BRIEF: Provide nothing except how many lines of the data contain the word "computer".

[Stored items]
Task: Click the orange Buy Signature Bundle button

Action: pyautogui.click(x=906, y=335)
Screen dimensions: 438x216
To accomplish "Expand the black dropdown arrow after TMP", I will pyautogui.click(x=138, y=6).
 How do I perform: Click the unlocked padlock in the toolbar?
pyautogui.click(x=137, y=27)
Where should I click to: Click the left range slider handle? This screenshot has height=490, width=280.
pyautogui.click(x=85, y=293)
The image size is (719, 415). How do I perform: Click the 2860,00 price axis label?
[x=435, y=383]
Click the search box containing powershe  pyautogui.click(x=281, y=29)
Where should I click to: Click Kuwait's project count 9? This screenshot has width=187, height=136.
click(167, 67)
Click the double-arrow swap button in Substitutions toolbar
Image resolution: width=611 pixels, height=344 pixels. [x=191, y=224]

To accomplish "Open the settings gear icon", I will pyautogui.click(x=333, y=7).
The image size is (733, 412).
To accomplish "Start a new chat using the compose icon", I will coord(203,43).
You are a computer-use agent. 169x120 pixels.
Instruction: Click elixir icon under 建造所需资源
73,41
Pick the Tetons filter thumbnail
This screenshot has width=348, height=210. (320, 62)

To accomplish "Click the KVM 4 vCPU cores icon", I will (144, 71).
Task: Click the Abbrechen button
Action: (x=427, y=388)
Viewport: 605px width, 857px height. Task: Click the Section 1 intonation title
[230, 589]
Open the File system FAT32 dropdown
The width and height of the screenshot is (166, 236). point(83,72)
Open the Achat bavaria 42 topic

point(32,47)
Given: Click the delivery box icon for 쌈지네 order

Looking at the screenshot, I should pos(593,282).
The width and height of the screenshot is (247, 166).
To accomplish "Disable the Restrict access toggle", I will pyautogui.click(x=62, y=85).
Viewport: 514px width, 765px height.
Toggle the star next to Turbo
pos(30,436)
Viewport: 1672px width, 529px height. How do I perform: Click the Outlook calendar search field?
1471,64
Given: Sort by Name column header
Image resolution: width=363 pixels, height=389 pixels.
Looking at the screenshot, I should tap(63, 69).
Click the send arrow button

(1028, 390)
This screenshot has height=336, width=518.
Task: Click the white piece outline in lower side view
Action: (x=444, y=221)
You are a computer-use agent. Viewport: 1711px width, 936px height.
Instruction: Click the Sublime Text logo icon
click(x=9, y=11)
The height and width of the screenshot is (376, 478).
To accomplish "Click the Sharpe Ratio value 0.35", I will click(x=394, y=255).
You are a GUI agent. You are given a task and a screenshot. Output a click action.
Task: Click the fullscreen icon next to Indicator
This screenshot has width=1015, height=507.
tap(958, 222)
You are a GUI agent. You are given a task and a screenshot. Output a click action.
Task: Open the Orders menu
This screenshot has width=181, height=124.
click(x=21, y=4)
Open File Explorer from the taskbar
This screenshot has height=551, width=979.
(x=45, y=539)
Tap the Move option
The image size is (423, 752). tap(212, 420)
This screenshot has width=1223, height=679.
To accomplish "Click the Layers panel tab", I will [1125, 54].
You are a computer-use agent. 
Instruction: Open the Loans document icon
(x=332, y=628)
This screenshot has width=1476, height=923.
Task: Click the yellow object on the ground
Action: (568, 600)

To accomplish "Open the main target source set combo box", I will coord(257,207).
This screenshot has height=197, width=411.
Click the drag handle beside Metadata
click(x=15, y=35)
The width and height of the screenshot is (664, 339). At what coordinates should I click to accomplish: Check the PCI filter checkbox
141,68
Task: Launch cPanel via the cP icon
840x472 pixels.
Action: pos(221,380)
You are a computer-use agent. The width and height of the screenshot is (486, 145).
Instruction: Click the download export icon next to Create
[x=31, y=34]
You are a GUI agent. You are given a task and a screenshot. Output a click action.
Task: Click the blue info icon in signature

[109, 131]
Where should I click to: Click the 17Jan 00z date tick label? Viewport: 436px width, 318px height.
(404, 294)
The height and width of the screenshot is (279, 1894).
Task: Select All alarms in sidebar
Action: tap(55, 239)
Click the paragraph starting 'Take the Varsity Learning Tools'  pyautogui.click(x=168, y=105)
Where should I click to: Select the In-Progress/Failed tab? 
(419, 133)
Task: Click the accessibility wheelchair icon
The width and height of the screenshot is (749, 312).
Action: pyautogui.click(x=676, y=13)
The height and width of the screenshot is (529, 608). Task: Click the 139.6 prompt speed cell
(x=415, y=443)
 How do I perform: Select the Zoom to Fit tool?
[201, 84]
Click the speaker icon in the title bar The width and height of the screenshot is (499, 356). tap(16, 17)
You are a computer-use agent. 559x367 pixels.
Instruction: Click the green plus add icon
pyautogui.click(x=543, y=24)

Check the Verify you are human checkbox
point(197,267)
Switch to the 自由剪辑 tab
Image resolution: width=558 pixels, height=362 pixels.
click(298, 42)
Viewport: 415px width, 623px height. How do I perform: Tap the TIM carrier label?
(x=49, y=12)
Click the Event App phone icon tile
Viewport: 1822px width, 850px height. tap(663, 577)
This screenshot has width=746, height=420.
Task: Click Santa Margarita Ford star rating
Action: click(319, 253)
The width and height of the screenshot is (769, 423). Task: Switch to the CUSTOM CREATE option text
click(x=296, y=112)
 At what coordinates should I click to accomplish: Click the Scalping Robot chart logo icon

EXERCISE RESULT: 5